Maximize your ISA (individual savings account) grant
You can keep up to £20,000 in the current tax year, and your returns will not incur UK income tax and capital gains tax. The value of these benefits will depend on your circumstances, and tax rules could change.
Embrace new technology
Take a more active interest in your finances through online money management tools—or try a retirement lifestyle calculator.
The 30s mantra: it’s time to stash some cash.
How to plan for retirement in your 40s: the influential players’ decade
The 40s decade is an age of significance. The 40s decade is an age of big making and paying possibilities. All being well, you could be at the top of your career or soup up it by starting your own business or stepping out in another direction
But if you’re not where you want to be, there is still time to save for retirement. Now is the time to take a long, hard look at how you manage your money, including any debts you may have.
You can also update your financial action plan.
What you could be doing in your 40s:
Mind the gap
Use the retirement calculator to see whether you’re on track to achieve your desired lifestyle. Find out how much state pension you could get, and see if you can cover any gaps in your National Insurance contributions.
Consider investing
If you’re willing to take a little risk, investments—such as a ready-made portfolio—could be a great way to enhance your retirement pot. However, the value of investments can fall and rise.
Set up an independent savings or assets pot.
You can save money for your family’s future or a lifelong dream you wish to pursue.
The 40s mantra: inject some extra rocket fuel into your savings plan.
How to plan for retirement in your 50s: the financial-focus decade
The 50s decade is when those previously distant retirement goals start coming into sight – scarily fast. This is catch-up time where you need to focus on boosting your savings.
Don’t be tempted to coast now just because you’re nearly there. Significantly, if anything significant in your life has changed, like financial and emotional downturns or career and relationship shifts.
Protect the pension pot you’re still working hard for if anything happens.
What you could be doing in your 50s:
Make sure your plans are in good shape
Invest some time in improving your financial well-being. Make sure you have a clear picture of what you want your retirement to look like. A retirement calculator can indicate whether you’re on track.
Be savvy about the tax you’ll pay in retirement.
If you have a partner and one of you is a higher-rate taxpayer and a basic-rate taxpayer, it could make financial sense to boost the basic-rate pension pot. Again, this will depend on your circumstances – and remember that tax rules could change.
Consider combining your pensions.
You could consolidate your pension schemes, although be aware of the loss of existing benefits and exit fees involved.
Start thinking about estate planning.
Find out about how to manage your inheritance tax bill.
The 50s mantra: keep your eyes on the prize.
How to plan for retirement in your 60s: the live-life decade
The 60s decade is not an age where one life stops and another begins. It’s a gradual transition that you should be in control of.
If you plan well, leaving your job can be a time of independence and adventure when you can put your goals into action.
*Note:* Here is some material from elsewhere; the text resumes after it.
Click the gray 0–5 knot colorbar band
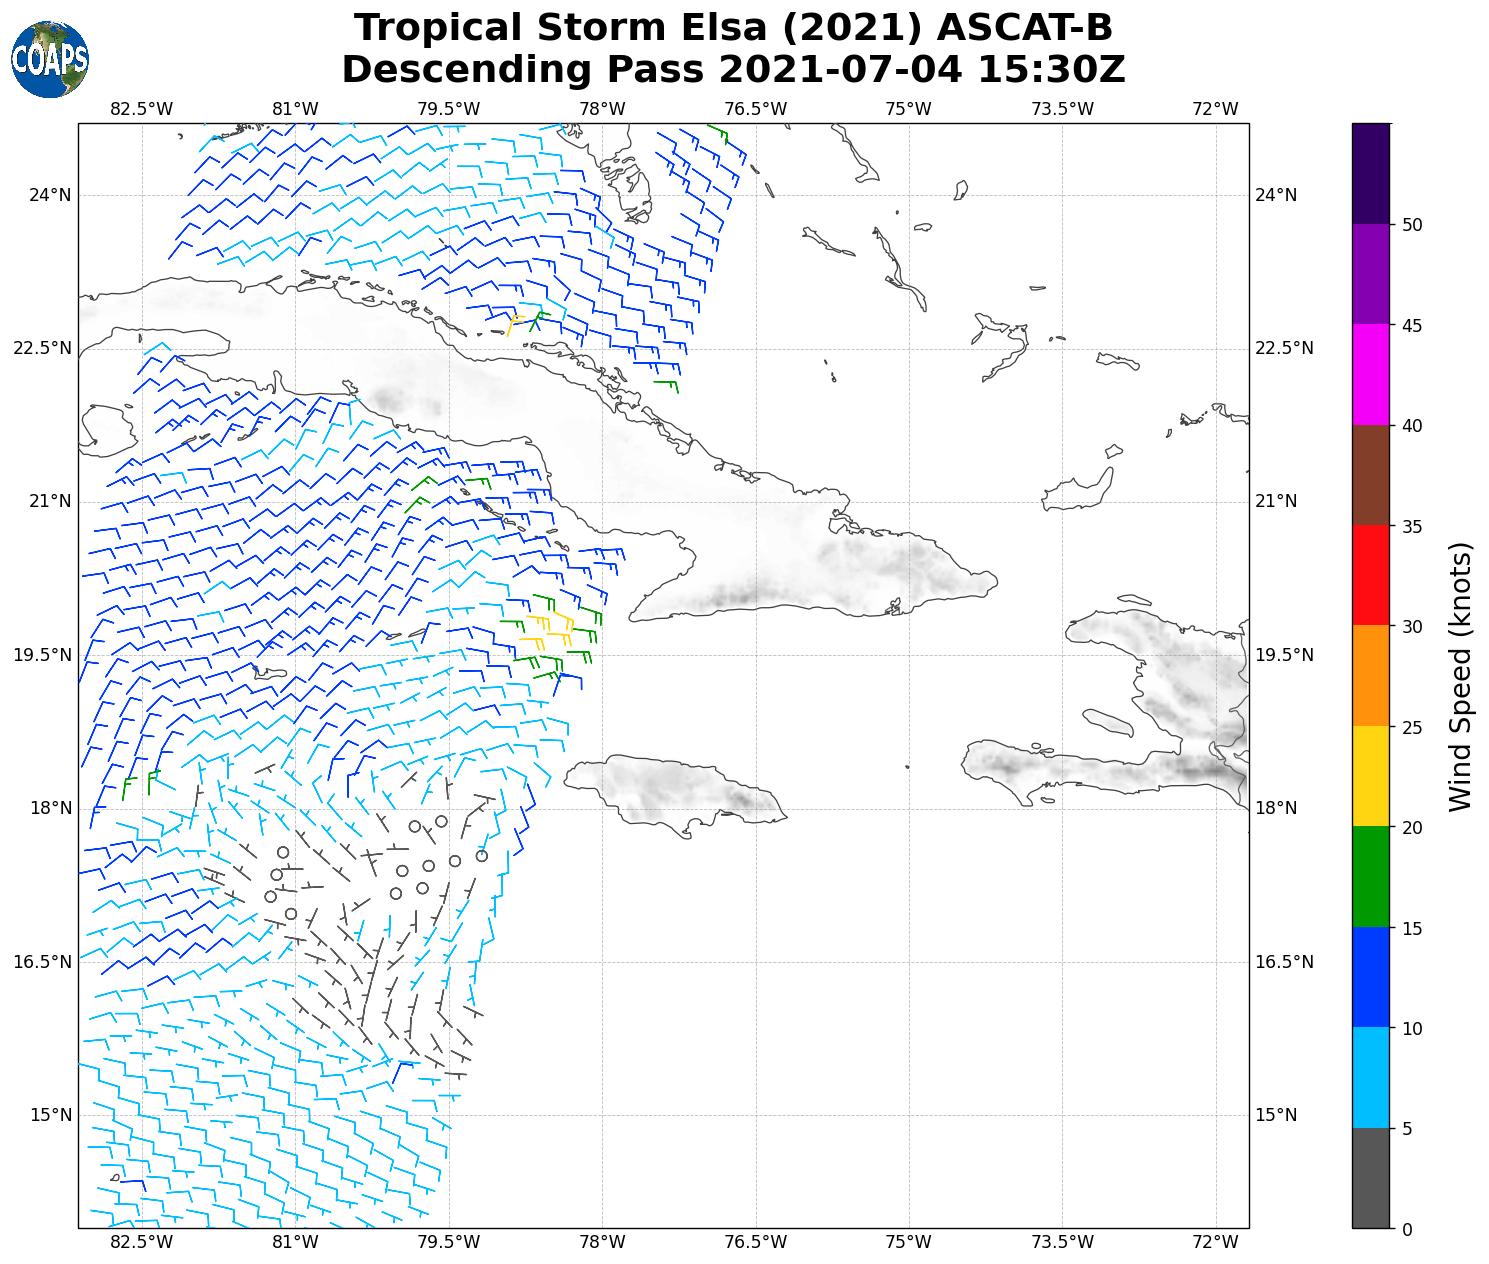Viewport: 1489px width, 1264px height. (x=1370, y=1177)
What you could be doing in your 60s:
Create a budget
Calculate whether your means meet your expectations by creating a budget. Set out your household outgoings and more desirable expenses (from holidays and hobbies to birthdays and events).
Feel free to keep on working.
More and more people are enjoying ‘semi-retirement’ as the best of both worlds. Set up an independent savings or assets pot.
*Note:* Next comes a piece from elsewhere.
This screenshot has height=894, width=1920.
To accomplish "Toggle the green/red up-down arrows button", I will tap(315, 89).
Live your best life in later life.
Think about what you’d like to do when you retire to give yourself something to look forward to. Perhaps it’s spending more time with family, traveling, doing a DIY project, or learning a language – now is the time to plan for the fun stuff.
The ’60s mantra: look forward to your future.
Go forth and share the wealth.
Don’t worry; we’re not suggesting you dish out your money to everyone.